The analysis included 370 patients with mantle cell lymphoma who had received at least one line of therapy (median 2) and were treated with Imbruvica in the PCYC-1104, SPARK, and RAY clinical trials.
Patients had received oral, once-daily Imbruvica for a median of 11.1 months — with some (22.4%) receiving it for three years or more — and had a median follow-up of 41 months.
The time patients lived without disease progression (a measure called progression-free survival, or PFS) on Imbruvica was compared to the time patients remained on their prior treatment regimen without needing an additional line of therapy – a measure called time to next treatment, or TTNT.
Results showed that patients had a median PFS of 12.5 months on Imbruvica, compared to a median TNTT on their prior regimen of 10.9 months. Overall, half of patients had longer times without disease worsening on Imbruvica than on their last treatment, researchers stressed.
Patients achieving a complete response while on Imbruvica had very good outcomes, with a median PFS of 67.7 months and a median overall survival not reached, meaning that more than half of these patients were alive at the time of the analysis.
Also, confirming the prior findings, people receiving Imbruvica earlier, as a second-line therapy, had better and progression-free survival (25.4 months) and overall survival rates (61.6 months) than those given Imbruvica in later treatment lines — whose median PFS was 10.3 months and median overall survival 22.5 months.
However, among the 99 patients who received Imbruvica after first relapse, the best outcomes were seen in those who had responded to their first-line therapy, defined as a TNTT of 24 months or longer. These patients had a median PFS of 57.5 months (nearly five years), over one year more than their initial TNTT of 42.2 months.
Over the follow-up, 81.6% of patients experienced a severe or worse adverse event related to Imbruvica.

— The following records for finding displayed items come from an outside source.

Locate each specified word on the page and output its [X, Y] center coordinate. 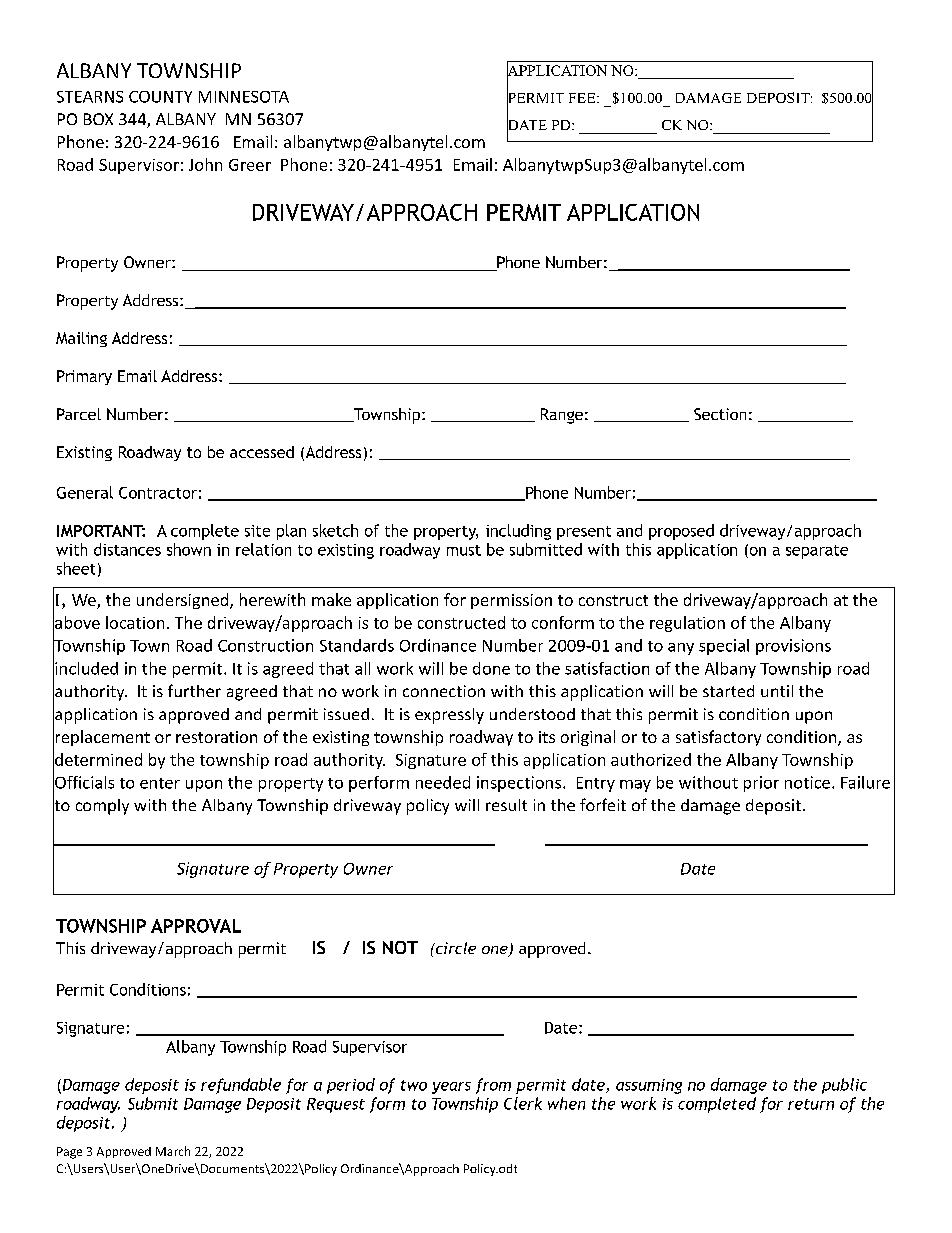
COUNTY [160, 97]
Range [562, 416]
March [173, 1151]
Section [720, 414]
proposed [681, 532]
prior [761, 784]
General [85, 492]
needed [443, 782]
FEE [583, 98]
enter [160, 783]
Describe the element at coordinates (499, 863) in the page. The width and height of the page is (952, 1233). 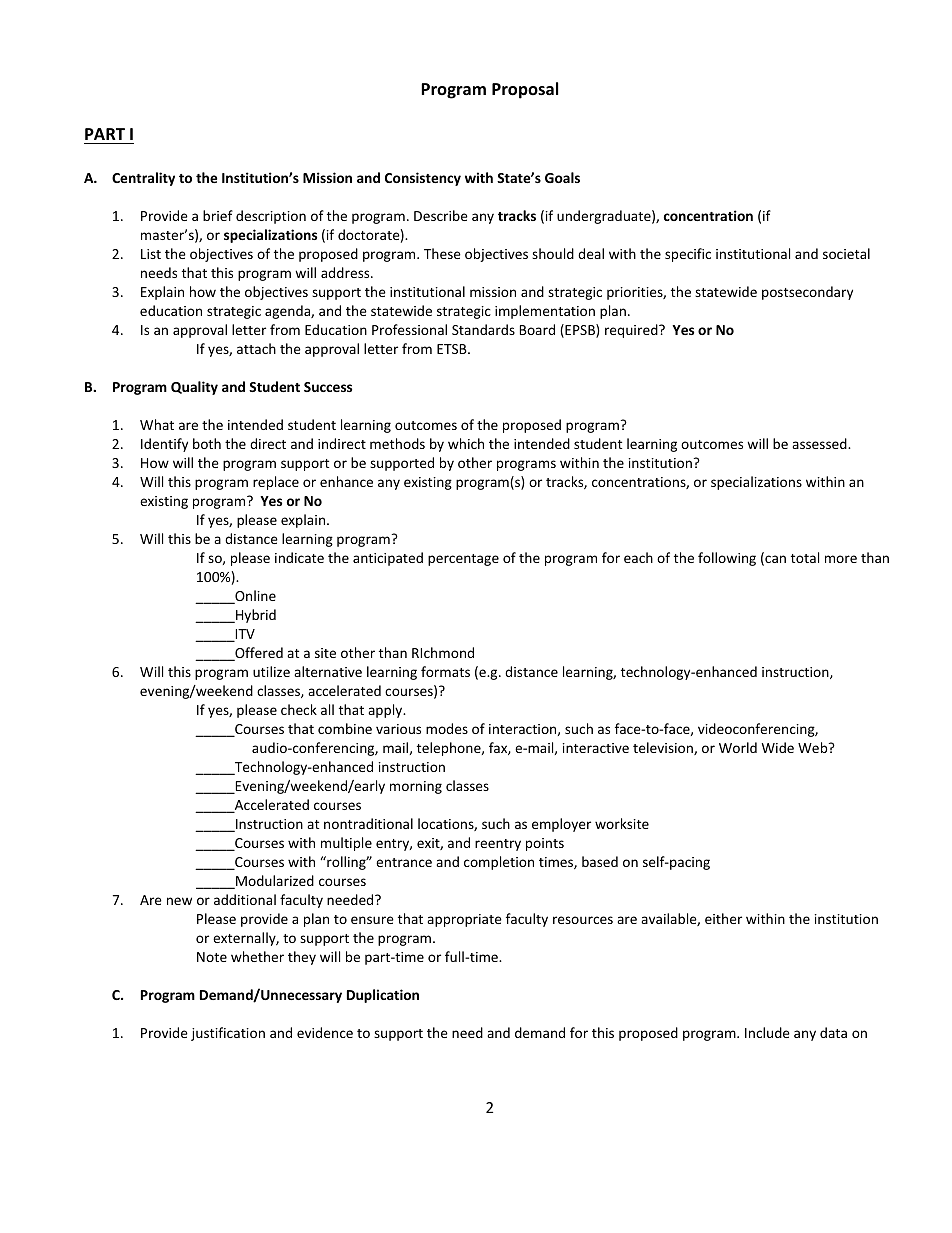
I see `completion` at that location.
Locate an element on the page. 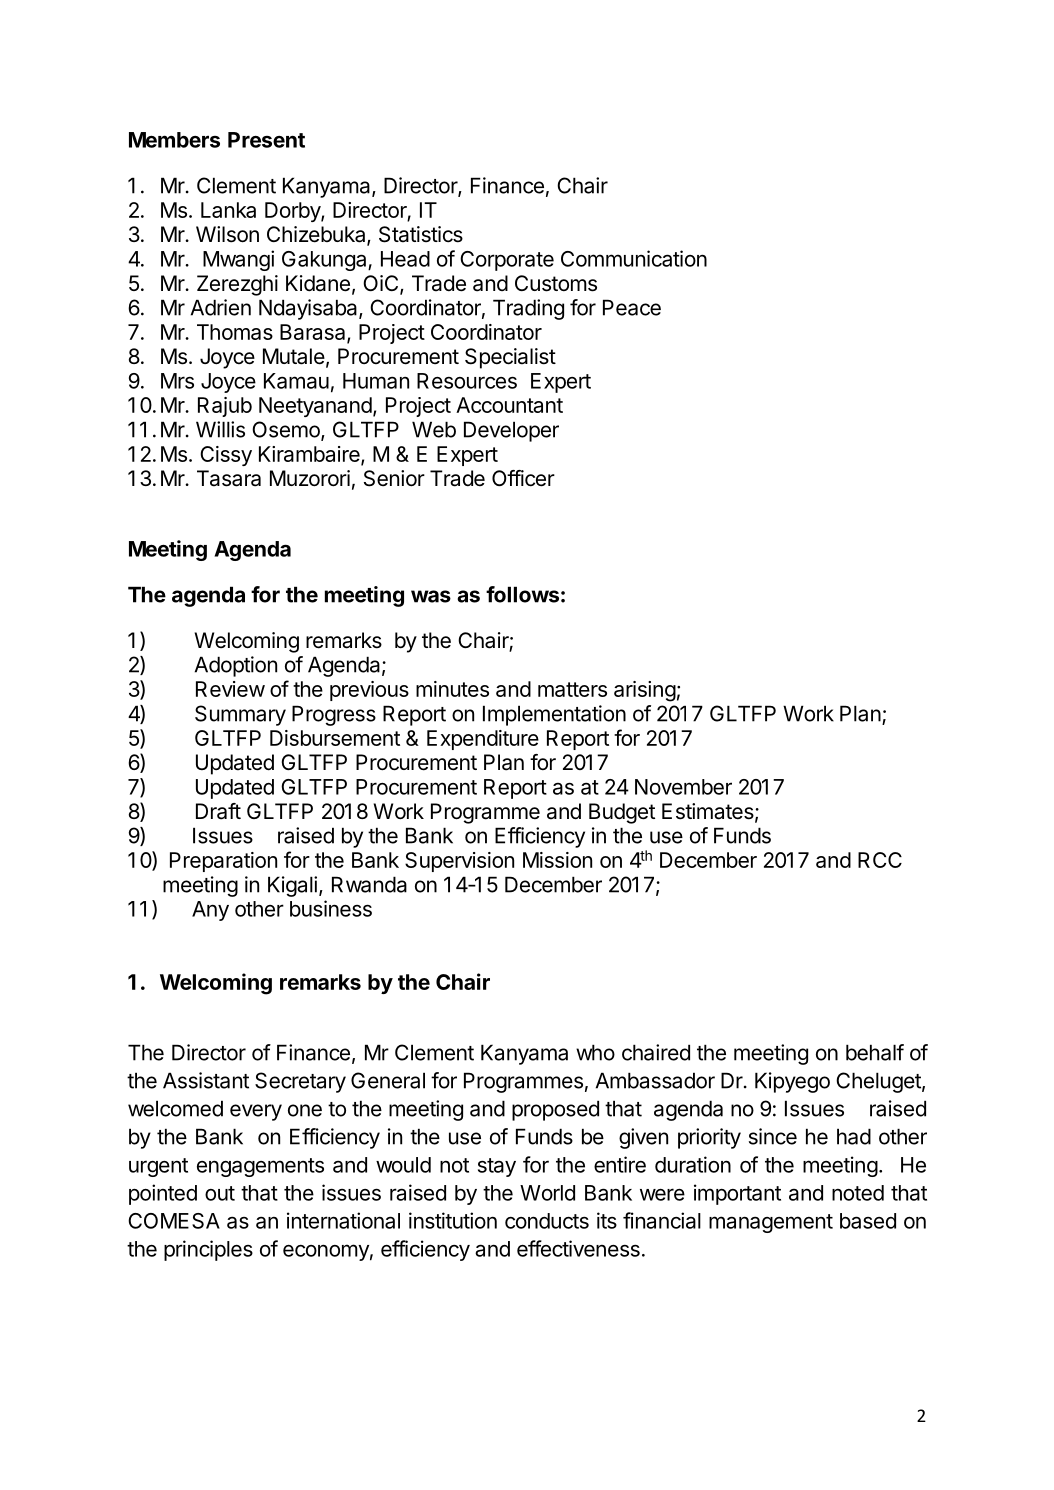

The most common were low levels of neutrophils, pneumonia, low platelet counts, heart problems, and shortness of breath.
“Building on the legacy of Imbruvica, these latest pooled data presented at ASH, which represent the longest follow-up to date in mantle cell lymphoma, add to the unprecedented body of evidence supporting the use of Imbruvica monotherapy to treat this rare and aggressive form of non-Hodgkin’s lymphoma,” said Danelle James, MD, MAS, Imbruvica Clinical Development Lead, Pharmacyclics LLC, an AbbVie company.
“We continue to be pleased by the proven efficacy and safety profile of this pioneering BTK inhibitor, which has shown to delay disease progression and improve durable responses when used at first relapse,” James said.